One of the biggest predictors of mental health issues in later life is childhood trauma. Childhood sexual abuse being one of the biggest of all.
The go to Interventions recommended, and proscribed, to survivors are the sort of psychological interventions typified by CBT. These are all based ok the idea that we can change what and how we think by changes inour conscious thoughts and behaviours.
Now there is some evidence that this is true, that our conscious thoughts and behaviours can impact our underlying thought processes, but, and its a big but, can we really expect a dozen or so sessions with a therapist helping us to manage our conscious thought processes really change underlying beliefs, thoughts and mental structures developed and reinforced during the most important developmental phases, childhood?
Well from personal experence i can tell you no, these simple interventions just do not address the underlying issues.
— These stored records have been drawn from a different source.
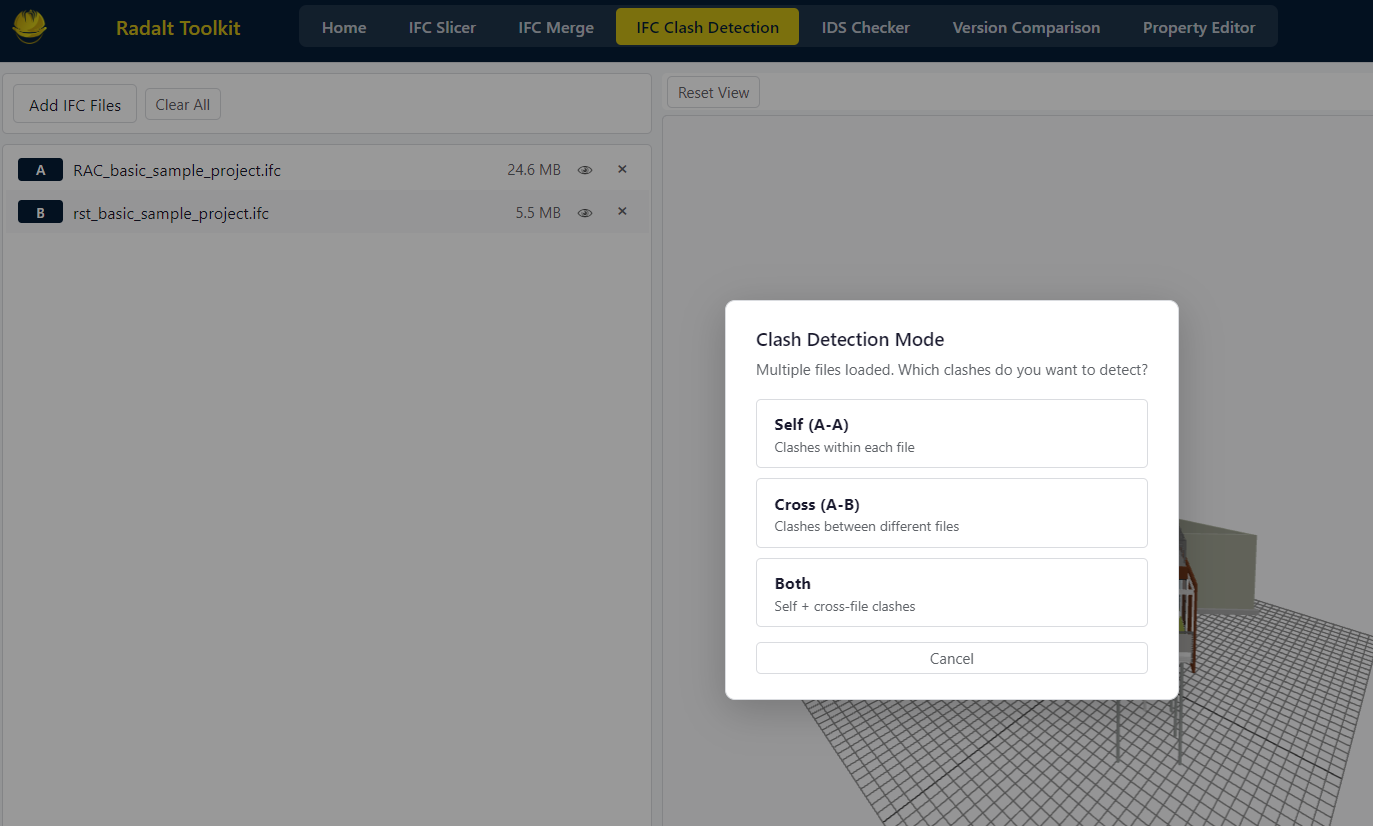Click the Radalt Toolkit helmet logo

pos(29,26)
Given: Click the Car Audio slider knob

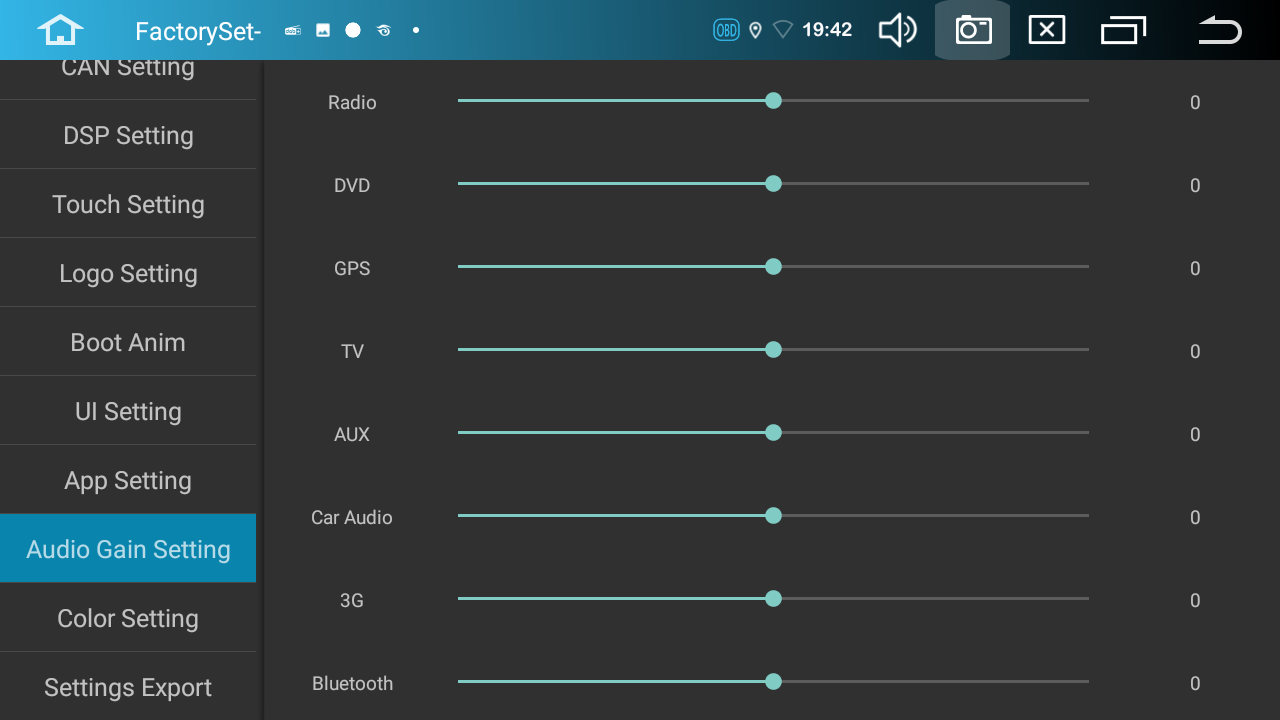Looking at the screenshot, I should click(x=773, y=516).
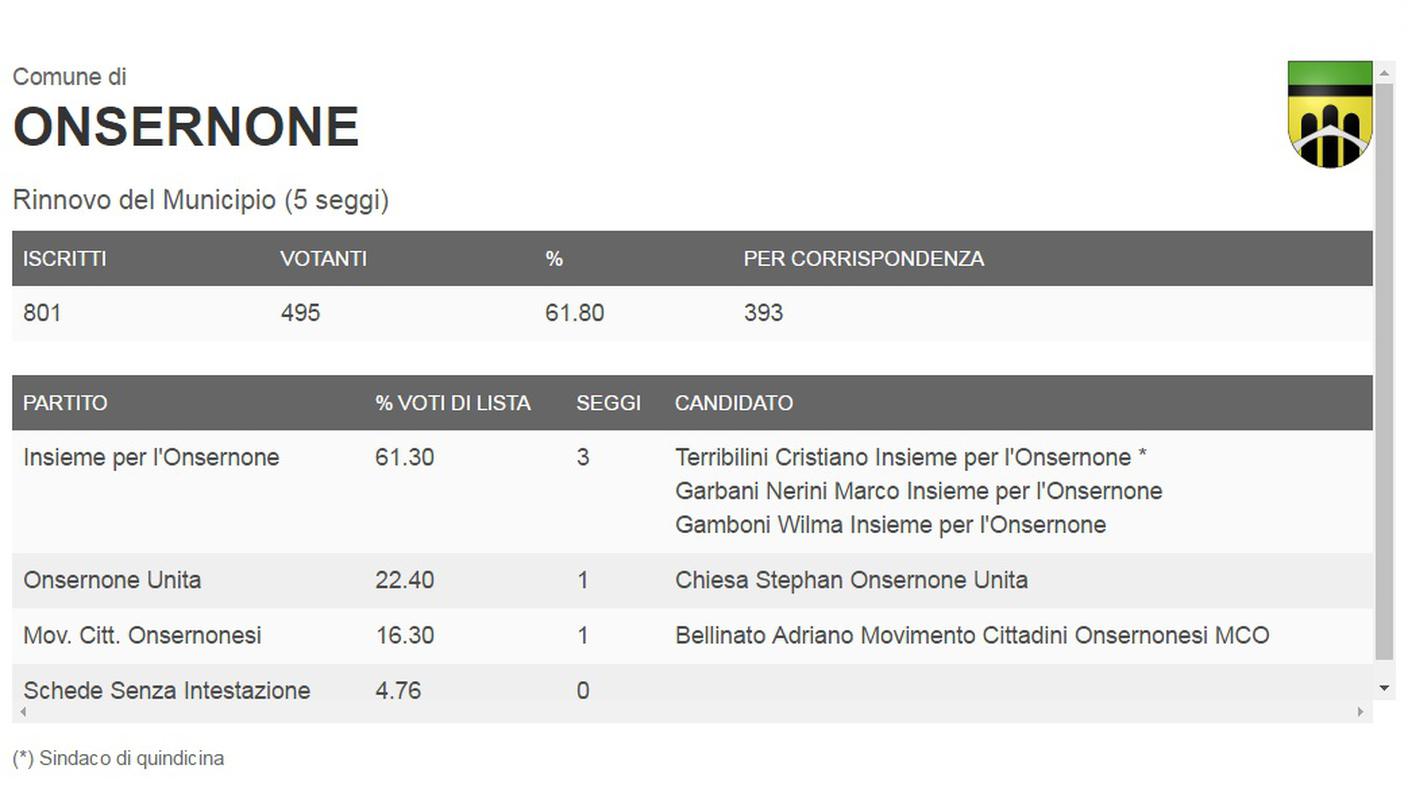Click the ONSERNONE municipality heading
This screenshot has height=792, width=1408.
[x=186, y=127]
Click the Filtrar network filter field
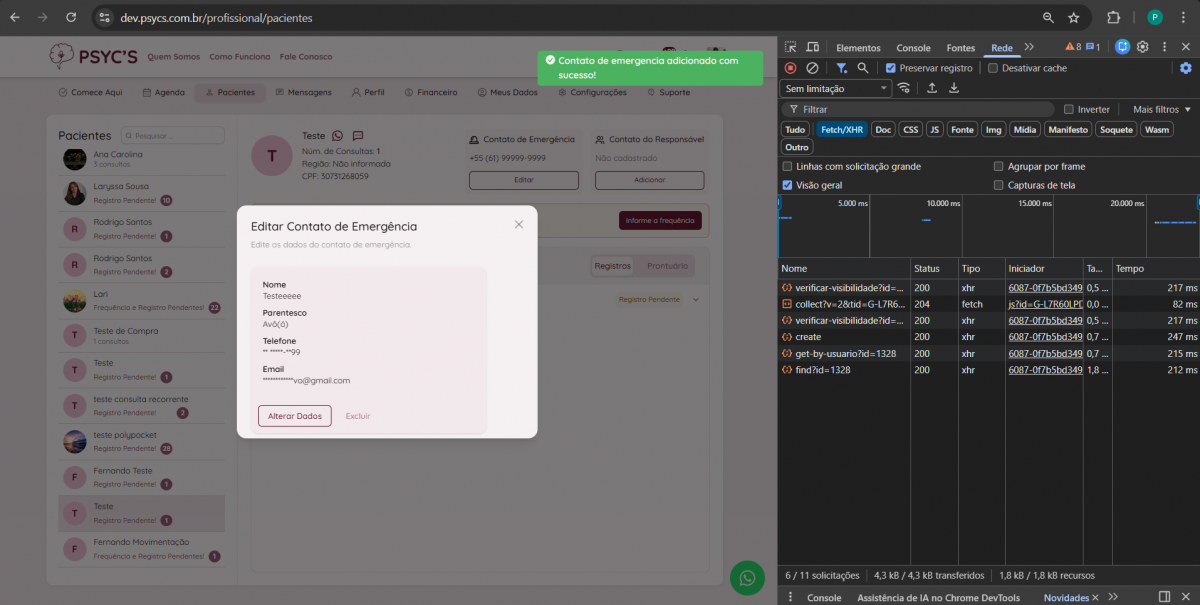This screenshot has width=1200, height=605. click(x=920, y=109)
So the survivor is left fighting a loosjng battle trying to control his thoughts while all the time the thoughts, feelings, terrors and fears seep round the edges of our consciousness, our adult self forming a wave which overwhelms us sinking us, our conscious self, in a sea of viscous, and visceral, emotions.
Expecting a survivor of child abuse to respond positivity to simple, symptomatic responses such as CBT is not far from simply telling them to ‘pull themselves together’ and Man Up. Its telling survivors that its our own fault for the mental health issues we experence.